This image shows a brain “assembloid” composed of two connected brain “organoids.” Scientists studying these structures have restored damaged brain cells in patients with Timothy syndrome.

Pasca Laboratory, Stanford University

Scientists have found a way to restore brain cells damaged by a rare and potentially fatal genetic disorder called Timothy syndrome.

A type of drug known as an antisense oligonucleotide allowed groups of human neurons to develop normally even though they carried the mutation that causes Timothy syndrome, a team reports in the journal Nature.

This approach could help researchers develop treatments for other genetic diseases, including those that cause schizophrenia, epilepsy, ADHD and autism spectrum disorders.

“This is extremely exciting because we now have the tools we need,” says Dr. Sergiu Pasca, professor of psychiatry and behavioral sciences at Stanford University and lead author of the study.

“This is the beginning of a new era for many of these diseases that we initially thought were incurable,” says Dr. Huda Zoghbi, a professor at Baylor College of Medicine who was not involved in the research.

But most of these conditions involve multiple genes, not just one — and scientists don’t yet know enough about these multiple genetic disorders to treat them effectively with antisense oligonucleotides, Zoghbi says.

Insights into a rare disease

Timothy syndrome has been diagnosed in fewer than 100 people worldwide. Children born with this condition often suffer from heart problems, autism, epilepsy, developmental delay and intellectual disability.

But because Timothy syndrome is caused by a mutation in a single gene, it offers scientists a way to study changes that affect brain development.

“Rare syndromes that are very clearly defined genetically are sort of windows, or Rosetta stones, into understanding other, more common conditions,” says Pasca.

So Pasca has spent the last 15 years learning how the mutation that causes Timothy syndrome changes brain cells.

First, he and his team used skin cells from patients with Timothy syndrome to grow neurons in a dish carrying the mutation.

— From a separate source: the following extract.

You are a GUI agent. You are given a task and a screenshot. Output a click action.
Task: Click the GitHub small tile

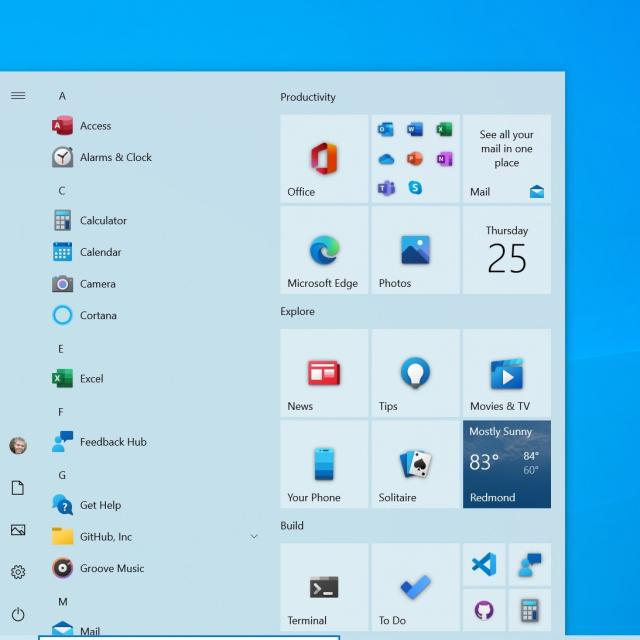pyautogui.click(x=484, y=609)
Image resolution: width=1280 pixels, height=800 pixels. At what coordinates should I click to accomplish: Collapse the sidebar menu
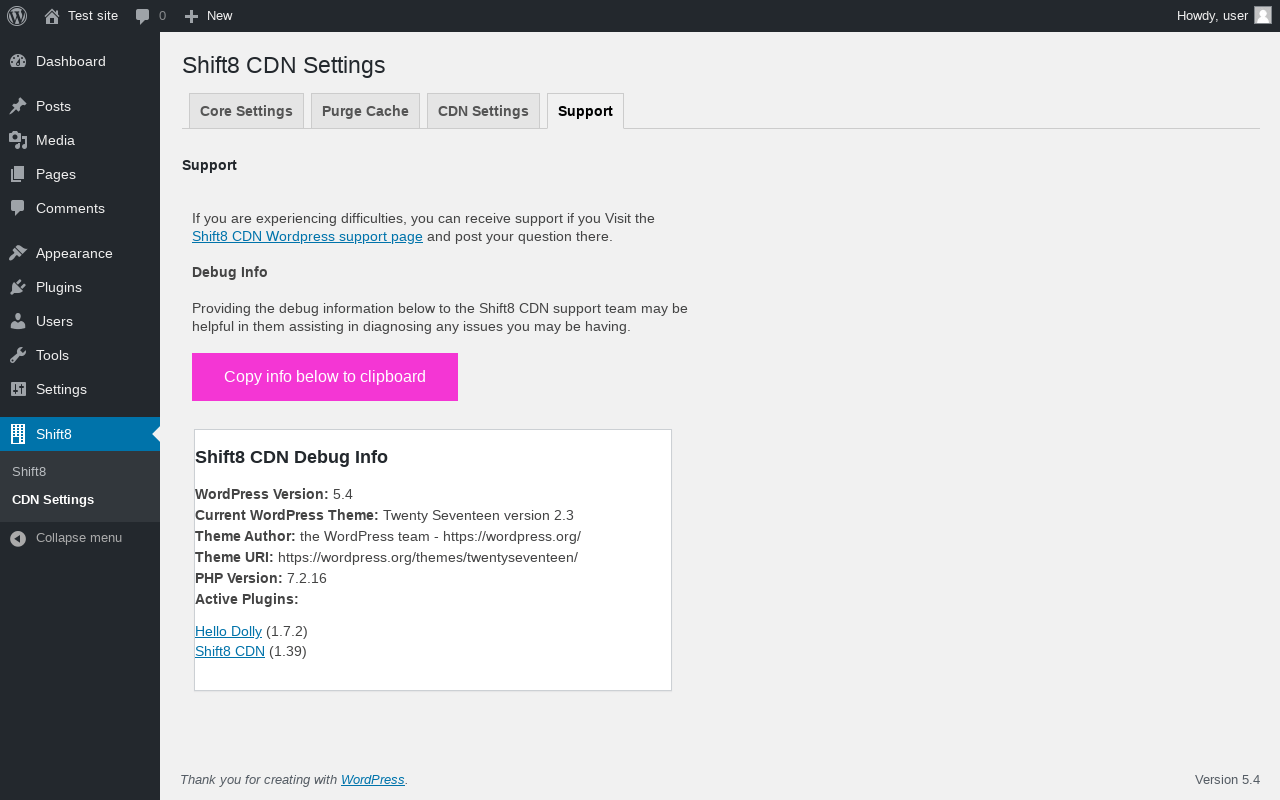(66, 538)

The team then studied the mutation of brain organoids – living clusters of human neurons that assemble into structures that resemble specific types of brain tissue.

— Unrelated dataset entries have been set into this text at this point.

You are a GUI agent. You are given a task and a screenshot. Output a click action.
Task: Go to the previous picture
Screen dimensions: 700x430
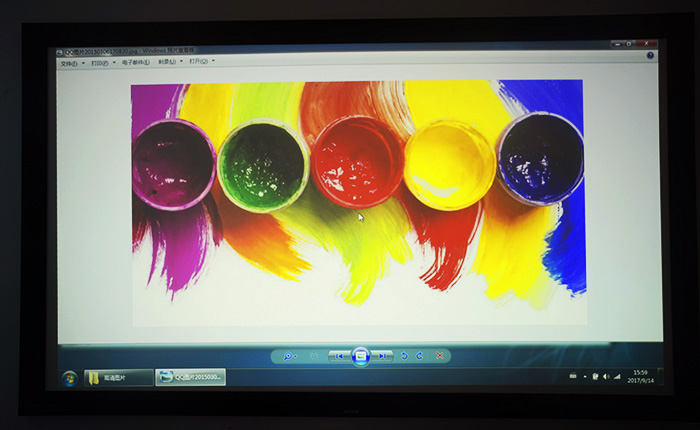[x=340, y=356]
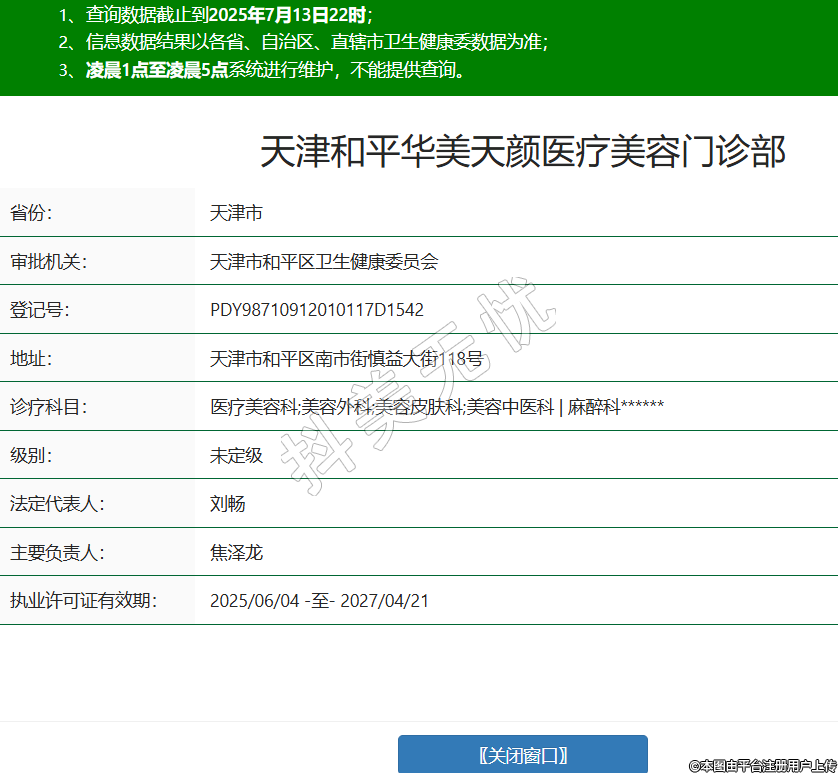Click the 省份 row label
This screenshot has width=838, height=773.
coord(32,213)
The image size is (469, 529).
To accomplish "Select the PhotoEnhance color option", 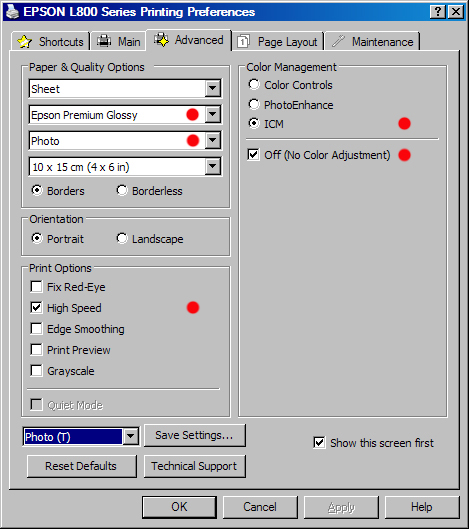I will point(254,105).
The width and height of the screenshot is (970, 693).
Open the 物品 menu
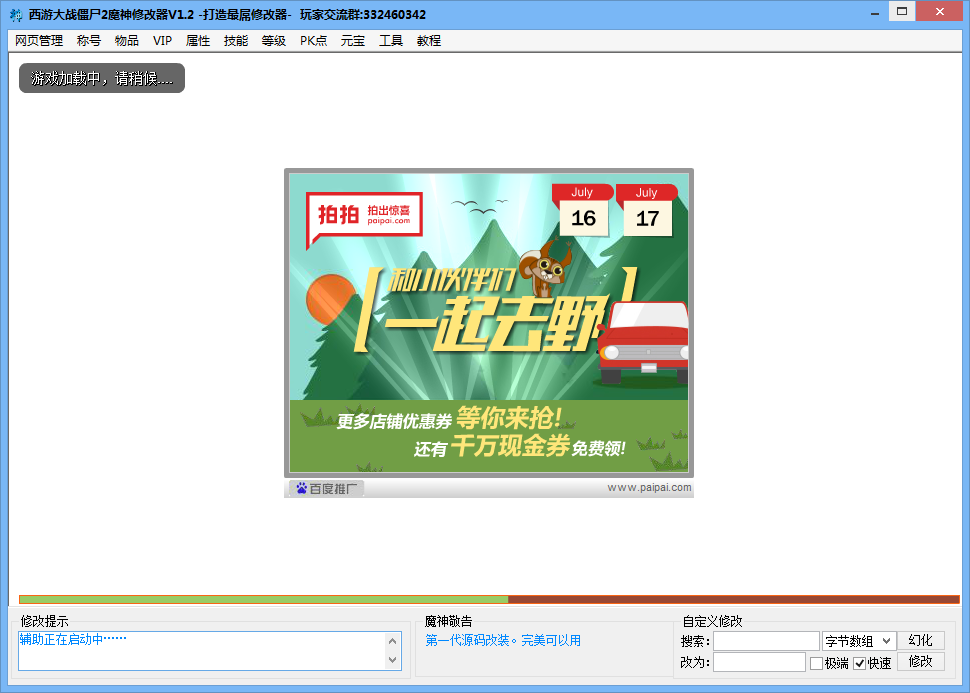pyautogui.click(x=127, y=41)
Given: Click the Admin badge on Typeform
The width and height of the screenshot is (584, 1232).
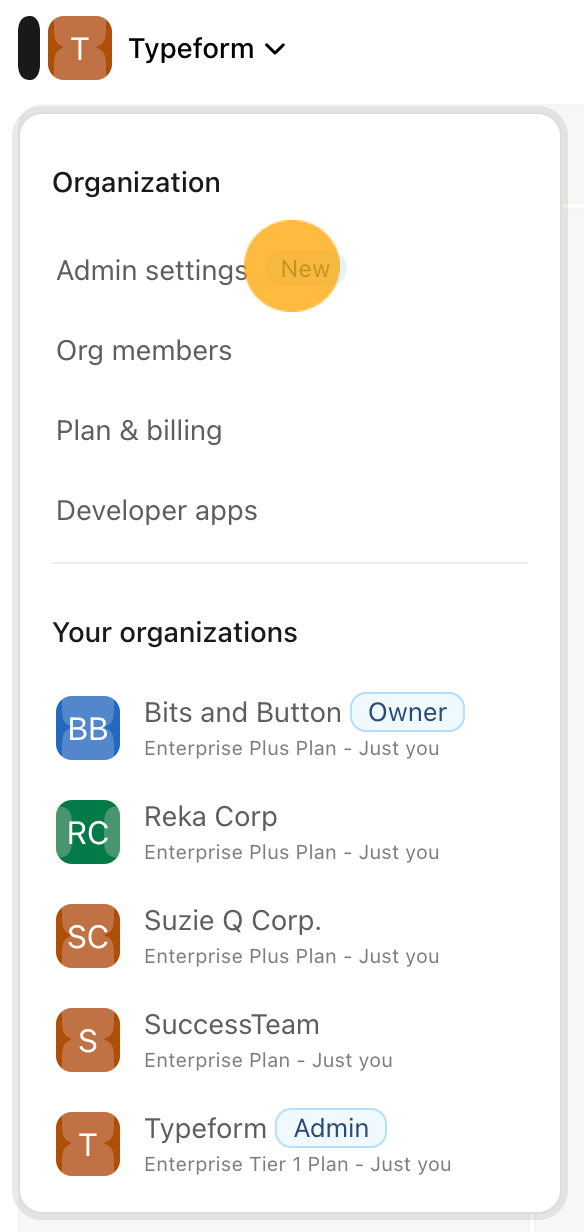Looking at the screenshot, I should [331, 1128].
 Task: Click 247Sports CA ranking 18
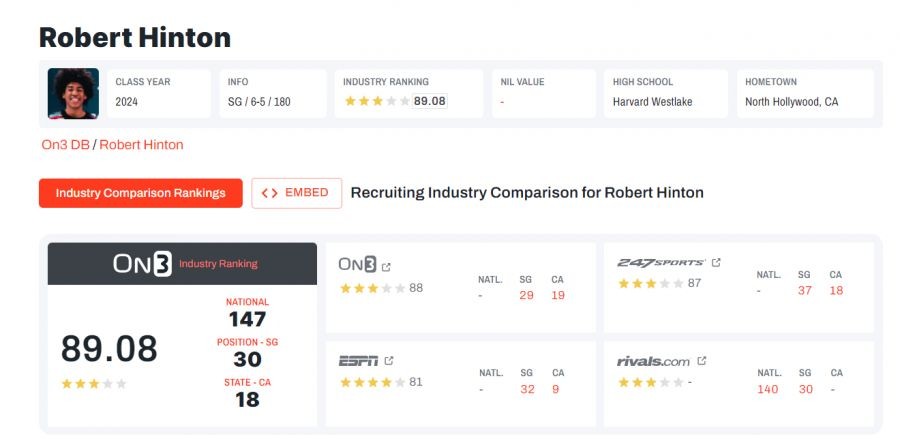click(x=836, y=291)
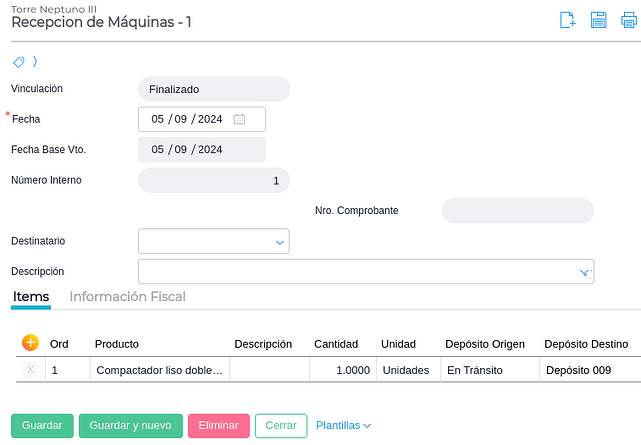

Next, Pasca’s team created brain “assembloids,” which involve multiple organoids that form connections and interact, much like areas of a developing brain do.

And in 2022, the team transplanted human organoids carrying the Timothy syndrome mutation into the brains of newborn rats. This allowed human cells to continue growing much longer than in a dish.

Repair every cell

All of these experiments allowed Pasca’s team to gain a detailed understanding of how Timothy syndrome affects brain cells.

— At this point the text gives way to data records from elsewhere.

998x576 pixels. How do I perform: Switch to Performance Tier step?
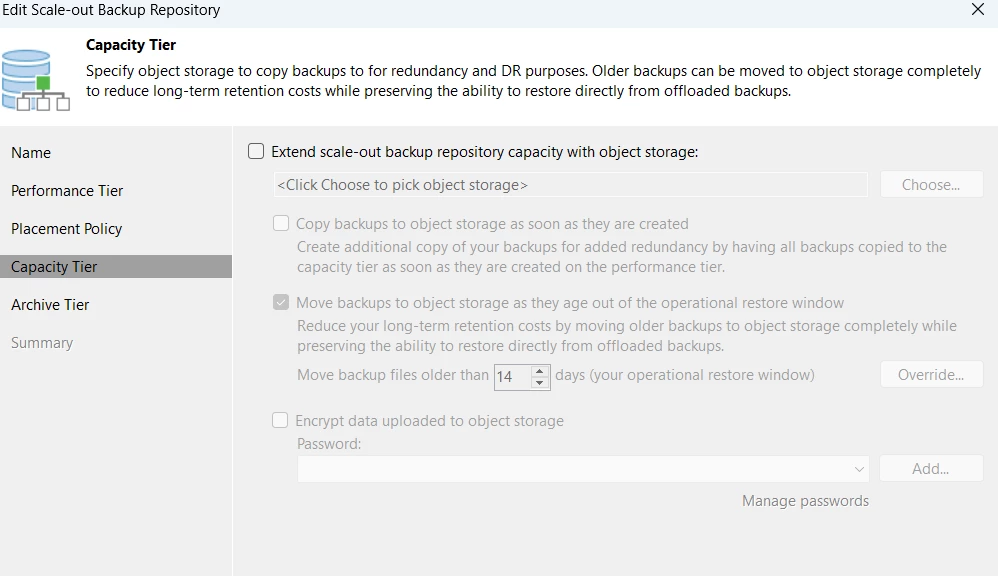click(67, 191)
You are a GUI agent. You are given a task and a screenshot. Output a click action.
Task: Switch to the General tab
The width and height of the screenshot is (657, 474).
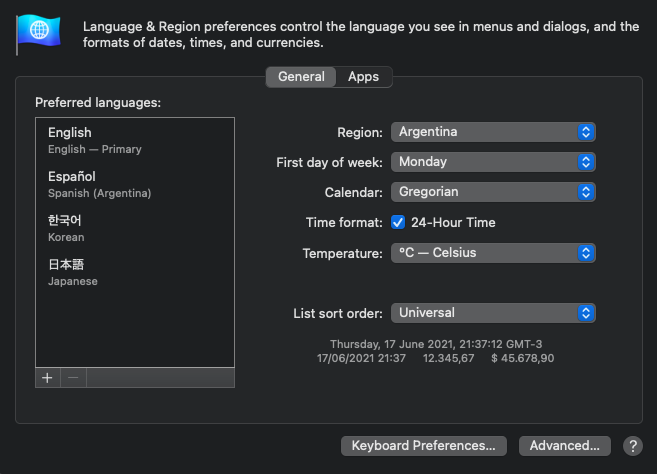[x=301, y=77]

The mutation occurs in a gene called CACNA1C, which is involved in controlling the flow of calcium ions into and out of cells. This “calcium signaling” in turn controls many of the processes a cell needs to function.

Pasca’s lab showed that neurons carrying the Timothy syndrome mutation remained abnormally small and were less able to make connections. Some mutated neurons also had an impaired ability to migrate from one area of ​​the brain to another during development.

“We basically cataloged all these anomalies,” says Pasca. “And at some point, we gathered enough information about the disease that a therapeutic approach became obvious.”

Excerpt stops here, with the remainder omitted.